Animal-obsessed slowcore group continues to innovate on their sound.

  • We Say...

    The Radar Bros. always seemed like more than just another slowcore band. Despite what detractors have written, each of the trio’s four previous albums had some measure of dynamics — a few bright melodies and a dark playfulness in the lyrics that you don’t find in the more precious songs of bands like Bedhead or Low. You could say the Radars are more Coen Brothers than Emily Dickinson.

    Take “Hills of Stone,” the centerpiece of the group’s latest album, Auditorium. In a cinematic wash of piano and electronics, front man Jim Putnam sings of a backwoods drowning. He does so very casually, and the interplay of faint background vocals and occasional guitar riff pushes the song to the edge of insanity, as if it were Alice Cooper’s “Ballad of Dwight Fry” funneled through The Dark Side of the Moon. That tone is amplified in “Lake Life,” where bouncy melody and sweet harmonies get twisted by a spooky Theremin and buzzing baritone sax.

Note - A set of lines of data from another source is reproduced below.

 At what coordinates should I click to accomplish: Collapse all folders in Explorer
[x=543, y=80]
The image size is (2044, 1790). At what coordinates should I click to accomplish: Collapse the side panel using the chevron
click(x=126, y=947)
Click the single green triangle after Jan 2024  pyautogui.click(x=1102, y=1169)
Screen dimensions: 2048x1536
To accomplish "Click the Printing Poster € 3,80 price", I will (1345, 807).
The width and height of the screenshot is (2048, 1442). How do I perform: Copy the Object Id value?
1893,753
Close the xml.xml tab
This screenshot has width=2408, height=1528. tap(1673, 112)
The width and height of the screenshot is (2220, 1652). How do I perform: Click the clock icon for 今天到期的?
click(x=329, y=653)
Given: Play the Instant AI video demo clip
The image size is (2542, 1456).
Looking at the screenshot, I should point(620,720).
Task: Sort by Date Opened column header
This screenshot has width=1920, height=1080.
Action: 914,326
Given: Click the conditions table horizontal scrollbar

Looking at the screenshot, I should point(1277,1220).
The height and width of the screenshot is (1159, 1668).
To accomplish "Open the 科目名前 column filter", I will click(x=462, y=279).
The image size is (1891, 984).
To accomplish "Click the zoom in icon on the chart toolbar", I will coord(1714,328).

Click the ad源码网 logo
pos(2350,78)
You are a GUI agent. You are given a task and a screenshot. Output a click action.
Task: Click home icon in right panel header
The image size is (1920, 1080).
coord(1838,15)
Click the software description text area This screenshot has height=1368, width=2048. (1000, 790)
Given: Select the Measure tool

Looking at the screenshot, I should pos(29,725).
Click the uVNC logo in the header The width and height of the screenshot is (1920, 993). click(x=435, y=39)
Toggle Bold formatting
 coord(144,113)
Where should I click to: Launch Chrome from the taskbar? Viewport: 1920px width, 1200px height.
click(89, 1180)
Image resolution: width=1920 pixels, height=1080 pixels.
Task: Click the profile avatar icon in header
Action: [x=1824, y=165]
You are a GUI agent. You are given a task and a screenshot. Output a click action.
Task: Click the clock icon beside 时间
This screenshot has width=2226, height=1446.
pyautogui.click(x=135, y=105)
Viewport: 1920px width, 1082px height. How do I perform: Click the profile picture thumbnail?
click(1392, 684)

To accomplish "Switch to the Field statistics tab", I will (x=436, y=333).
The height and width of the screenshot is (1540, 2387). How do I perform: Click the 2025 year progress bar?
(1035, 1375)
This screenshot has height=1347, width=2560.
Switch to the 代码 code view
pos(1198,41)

    If there’s a weakness here, it’s Putnam’s belaboring of themes in the lyrics; throughout Auditorium, he seems obsessed with animals, mentioning dogs, lambs, crows, fish and lots of rabbits. It’s a minor quibble for an album whose words serve more as sonic texture than great poetry. This is a case when burying the vocals might not be a bad idea.

  • They Say...

    With touring guitarist Jeff Palmer now a permanent member of the band, the Radar Bros. refashioned themselves as a quartet for 2008's Auditorium. Apart from the expanded lineup, however, nothing much else has changed, since the Bros. still sound too languid to venture outside their slowcore comfort zone. They excel at crafting dreamy ballads that owe as much to sedatives as Pink Floyd's "Breathe," complete with sleepy-eyed synth swells and jarring, left-field lyrics ("I keep drinking your tailgate piss, it's you I miss"). The shtick is still effective, but it's also old, as this is the same recipe the Radar Bros. used to cook up their four previous slabs of half-baked indie rock. Like Codeine on codeine, Auditorium could nicely orchestrate a lazy afternoon spent sleeping in the summer sun, yet the album mostly sounds too leisurely for its own good. Songs meld together, guitar lines fade from memory, and melodies drift in one ear and out the other. There's little diversity here to jar the listener awake, only pleasantly smooth tunes for those seeking to turn on, tune in, and drop out. Returning fans with an insatiable craving for new material won't necessarily be crushed, but those seeking to delve into the band's catalog would do better to pick up 2002's And the Surrounding Mountains, where the songs climb skyward before crashing back to mundane sea level.